“This is a momentous occasion for Global Impact, but also for Clark County and this greater surrounding region in the area,” said Founding Director and Superintendent Josh Jennings. “Today we celebrate not just the opening of this building, but we celebrate a vision. A vision of opportunity, innovation, and progress, a vision of a future to where students from across the region will continue to grow, learn, and lead in a space designed to meet the demands of tomorrow’s world.”
The new facility is for students in grades 10-12, who will be earning college credits, preparing to enter the workforce in fields such as agriculture, biotechnology, food science, aerospace or aviation technology, or choosing a path to continue their education. Students will be in the new building this August for the 2025-26 school year and beyond.

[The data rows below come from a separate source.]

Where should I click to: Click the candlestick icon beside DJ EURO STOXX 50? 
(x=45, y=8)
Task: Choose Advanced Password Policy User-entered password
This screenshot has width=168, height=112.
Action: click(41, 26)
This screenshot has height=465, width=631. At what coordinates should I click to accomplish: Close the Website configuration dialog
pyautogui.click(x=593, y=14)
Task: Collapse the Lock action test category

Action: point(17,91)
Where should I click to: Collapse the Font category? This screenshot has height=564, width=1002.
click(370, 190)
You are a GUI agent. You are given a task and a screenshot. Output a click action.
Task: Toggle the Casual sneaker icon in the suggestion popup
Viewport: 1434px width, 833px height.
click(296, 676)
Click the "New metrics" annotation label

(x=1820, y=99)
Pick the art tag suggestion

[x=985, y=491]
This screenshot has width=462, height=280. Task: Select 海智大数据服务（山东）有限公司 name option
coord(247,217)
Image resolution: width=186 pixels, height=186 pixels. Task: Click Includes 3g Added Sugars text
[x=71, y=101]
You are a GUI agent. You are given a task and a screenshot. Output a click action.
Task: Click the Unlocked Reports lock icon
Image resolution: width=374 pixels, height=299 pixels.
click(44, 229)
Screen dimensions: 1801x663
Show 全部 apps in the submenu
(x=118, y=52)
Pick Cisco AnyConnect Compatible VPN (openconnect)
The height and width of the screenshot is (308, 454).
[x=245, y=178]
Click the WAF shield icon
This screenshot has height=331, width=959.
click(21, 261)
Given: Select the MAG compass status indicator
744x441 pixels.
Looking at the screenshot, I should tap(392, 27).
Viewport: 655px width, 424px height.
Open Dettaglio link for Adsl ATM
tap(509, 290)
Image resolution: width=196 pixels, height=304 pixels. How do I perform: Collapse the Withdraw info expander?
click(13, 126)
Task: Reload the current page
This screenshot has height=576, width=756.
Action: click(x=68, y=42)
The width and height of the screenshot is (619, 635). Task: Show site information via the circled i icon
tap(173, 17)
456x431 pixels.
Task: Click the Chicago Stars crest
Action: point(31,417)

The goal is to provide additional space to help serve more students by expanding overall programming down to sixth grade starting this fall and by expanding the number of students in grades 7-8, which will help alleviate capacity restrictions at GISA’s current location inside the Springfield Center of Innovation at The Dome on South Limestone Street.
Jennings said GISA conducted its lottery for enrollment for all incoming sixth and seventh grade students. They have exceeded their target of 185 students in each of those grades and have a waitlist beyond that.
This is an increase in how many students they were able to serve in the past, at 125 students per grade level, Jennings said. The student enrollment for grades 6-12 is projected to grow from 940 students in 2025-26 to 1,225 by 2030-31.
The new facility includes academic spaces, labs, prep rooms, general classrooms, a patio with a garage door, delivery dock, a greenhouse, an entry plaza, plus offices, conference rooms, and a commons area.
Clark State provided the land for the new facility and will continue to provide additional classroom space for GISA teachers and students on their campus.
“I want to remind everybody that this partnership is about learning, it’s about students. Everything we do is about students,” said Clark State President Jo Alice Blondin. “We also know that this is a learning lab for the whole United States. We are going to welcome visitors from across the country to see what real collaboration looks like and how it benefits talent, workforce and students. This alignment really is a national model for so many.”
Horton Hobbs, former GISA board president, said the school is important to Springfield.
“This is just the beginning of the continued expansion of the Global Impact STEM Academy and it’s because of the support of this community,” he said. “... This school is front and center in the success and growth of this town.”
GISA officials are now starting to work on a phase II building, which will be east of the phase I building. Jennings said the site has been cleared, and a groundbreaking is anticipated in the coming months. Once complete, both phases will be home for all 9-12 grades starting in the fall of 2027.